So what do the numbers say? Well, it raises some interesting questions. First, was the amount of single-family home construction on the decline before 2004 given the downward trend from that year through 2005? And was multi-family construction on the rise during the same period? Did the recession merely interrupt a trend that began more than a decade ago and resurfaced strongly in recent years? It’s hard to say for sure as I don’t have information before 2004, but regardless, it is clear that multi-family construction is the preferred residential preference right now by builders. Single-family home construction, however, has remained steady and well below its previous peak of the last decade.

This continued low level of single-family construction has likely contributed to the fact that area sales in that market have been down for several months now due to a lack of inventory. Prices, however, have risen.

Columbus Area Residential Development Booming

During and just after the recession’s housing crash, single-family home construction in the Columbus area seemed to fall apart, much like it did across the nation. Foreclosure rates soared, prices fell and builders were suddenly left with too many homes they couldn’t get rid of.

Out of the ashes of this market rose a surge in rental demand.
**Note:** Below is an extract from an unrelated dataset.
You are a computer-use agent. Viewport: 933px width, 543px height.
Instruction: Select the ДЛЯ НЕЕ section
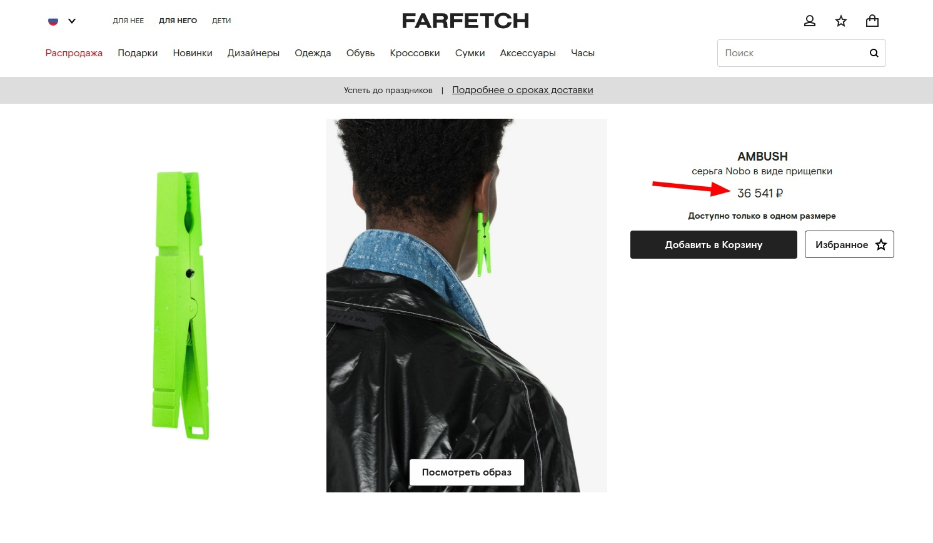[x=128, y=21]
It suddenly made more and more sense to rent rather than to own, especially for young professionals and empty nesters who wanted to downsize during tough economic times. Not only did what housing people wanted change, but so did where they wanted it to be located.

Columbus experienced a relative boom in rental housing during the late 1990s into the first few years of the 2000s, but almost all of that rental housing was constructed along and outside of I-270, where the suburbs were exploding with growth. Inside of 270 saw little of this, and the urban core neighborhoods around Downtown were almost completely ignored altogether. Single-family housing became popular again during the early 2000s mild recession, and the housing boom that would help lead to the Great Recession of 2007-2009 really began at that time. However, it was in 2002 that the City and Mayor Coleman came up with a 10-year plan to help bring more residents to Downtown. It began offering tax incentives to developers who would build there, in some cases 100% abatements, in a goal to have 10,000 residential units built in and around Downtown by 2012.
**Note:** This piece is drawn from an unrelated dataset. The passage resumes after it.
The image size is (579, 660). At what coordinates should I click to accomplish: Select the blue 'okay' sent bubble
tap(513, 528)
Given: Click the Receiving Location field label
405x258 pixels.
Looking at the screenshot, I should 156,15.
I’ve done a ton of research on the results of this move by the city, and it did have an impact. From what I’ve been able to find (so far), Downtown and the surrounding neighborhoods saw the addition of less than 200 residential units between 2000 and 2002. 2003 saw over 500 alone with the new incentives package in place. Between 2003 and 2006, the area added over 2,000 new residential units, most of them condos. As the Great Recession hit in 2007, the rate of new projects slowed to half of what it was, though still higher than it was prior to 2003.

As the Great Recession eased and more financing became available, construction began to pick up once more. With the new trends in favor of urban living and rentals, the rental market exploded, as represented by the chart below that details the 2007-2014 period of complete/planned total residential units by year.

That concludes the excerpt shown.